Нурум посмотрел на Каримгали. Возле него стоял полковой мулла Хаирша-кази в белой чалме и что-то говорил. О чем шла речь, Нурум не слышал, слишком далеко они стояли. «Наверно, заставил его читать имам…»— подумал Нурум. А Каримгали… Каримгали глядел на муллу и блаженно улыбался. Ему и дела нет до всего, что происходило вокруг. Такая, точно такая улыбка блуждала на его лице, когда с ним кто-либо разговаривал в ауле.

Нурум закрыл ладонями лицо, качнулся в седле. Мухортый конь под ним, будто стараясь удержать всадника, чуть расставил ноги, втянул брюхо и тяжело вздохнул.

Нурум вспомнил случай, происшедший летом на сенокосе.

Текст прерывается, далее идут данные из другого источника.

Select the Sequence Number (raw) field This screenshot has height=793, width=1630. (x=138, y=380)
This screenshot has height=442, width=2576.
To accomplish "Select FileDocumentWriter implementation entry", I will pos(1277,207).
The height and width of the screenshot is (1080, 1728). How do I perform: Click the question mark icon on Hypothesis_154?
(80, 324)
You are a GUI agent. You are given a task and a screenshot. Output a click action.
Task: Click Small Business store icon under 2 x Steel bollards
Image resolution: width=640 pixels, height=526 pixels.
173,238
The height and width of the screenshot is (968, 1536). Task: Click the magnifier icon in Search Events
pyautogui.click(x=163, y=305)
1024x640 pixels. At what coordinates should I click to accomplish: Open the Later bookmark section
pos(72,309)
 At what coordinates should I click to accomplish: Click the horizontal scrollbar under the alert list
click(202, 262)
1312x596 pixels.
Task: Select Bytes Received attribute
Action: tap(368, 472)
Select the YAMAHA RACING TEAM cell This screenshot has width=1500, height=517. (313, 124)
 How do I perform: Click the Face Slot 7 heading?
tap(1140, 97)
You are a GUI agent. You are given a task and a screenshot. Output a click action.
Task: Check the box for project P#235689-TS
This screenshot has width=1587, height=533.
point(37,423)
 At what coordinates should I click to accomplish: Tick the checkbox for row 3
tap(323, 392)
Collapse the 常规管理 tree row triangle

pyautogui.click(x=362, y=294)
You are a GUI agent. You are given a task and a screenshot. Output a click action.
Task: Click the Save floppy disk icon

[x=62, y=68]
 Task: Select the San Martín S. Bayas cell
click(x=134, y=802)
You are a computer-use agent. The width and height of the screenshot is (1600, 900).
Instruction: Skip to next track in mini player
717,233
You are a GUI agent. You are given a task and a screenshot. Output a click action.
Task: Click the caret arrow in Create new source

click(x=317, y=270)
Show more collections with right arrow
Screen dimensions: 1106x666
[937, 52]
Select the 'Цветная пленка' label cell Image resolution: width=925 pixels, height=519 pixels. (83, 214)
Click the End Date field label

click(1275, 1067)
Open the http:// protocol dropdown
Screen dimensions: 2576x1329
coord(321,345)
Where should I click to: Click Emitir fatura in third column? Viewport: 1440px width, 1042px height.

… Тояш, Бекей, Нурум раньше других принялись косить высокий, сочный пырей в Шункырсае. Усердно поработав с самого утра, они к обеду пошли отдохнуть в тени зимовья. И тут заметили неуклюже шедшего к ним долговязого Каримгали. «Помочь нам собрался, но косой не владеет, копнить — еще рано, что же ему поручить?»— советовались косари. Кажется, Тояш сказал тогда: «Да вайте мы его отправим за харчами, а сами отдохнем здесь, чтобы зря не ходить в аул». Все согласились, уверенные, что Каримгали принесет из аула бурдюк айрана, и масло, и хлеб. «У тебя, Каримгали, наверное, от жажды в горле пересохло. На, выпей остатки айрана и отправляйся в аул за едой. Пусть это будет твоей помощью».

Каримгали согласно кивнул головой, не торопясь, вылил айран из бурдюка в деревянную большую чашу, одним глотком выпил «больше половины, взболтнул остаток на дне, выпил все, облизнулся и снова покосился на бурдюк. Все поняли, что он проголодался.

— Пей все, Каримгали, все равно сейчас за айраном пойдешь.

Каримгали выпил все и поднялся.

— Когда мне за едой идти? — спросил он.

— Хоть сейчас, — ответили косари.

Каримгали вскинул на плечи пустой бурдюк, собрался уходить, и тогда Нурум спросил, зачем он пришел к ним — помогать или просто от безделья?

Каримгали по своей привычке улыбнулся.

— Я пришел вам сказать, что умер человек по имени Каипкожа…

«О несчастный, — вздохнул Нурум, вспомнив, с каким беспечным видом сообщил он тогда о смерти отца. — Благодушное, неразумное дитя! Раскрылся перед негодяем-офицером и вот… сам себя угробил. Всю жизнь мыкал горе и ничего доброго так и не увидел, бедняга!..»

Нурум поднял голову. От грохота ружей, казалось, дрогнула вся долина, кони испуганно переступили ногами, насторожили уши, а некоторые тревожно заржали. Дружинники, впервые видевшие, как расстреливают человека, застыли, точно дикие козы; у кого-то невольно вырвалось: «О алла-а…» Там, где только сейчас стоял блаженно улыбавшийся Каримгали, густо всклубился серый дым и начал медленно оседать и рассеиваться, точно хвост пыли за арбой. В редком сероватом дыму Нурум ясно увидел крупное тело Каримгали: не в силах подняться, он странно пригнулся, приник к земле, словно опустился на колени молиться…

Остального Нурум не видел. Стиснув зубы, он смотрел пустыми глазами в сторону казармы и мчался среди подавленных дружинников, качаясь в седле, словно чучело.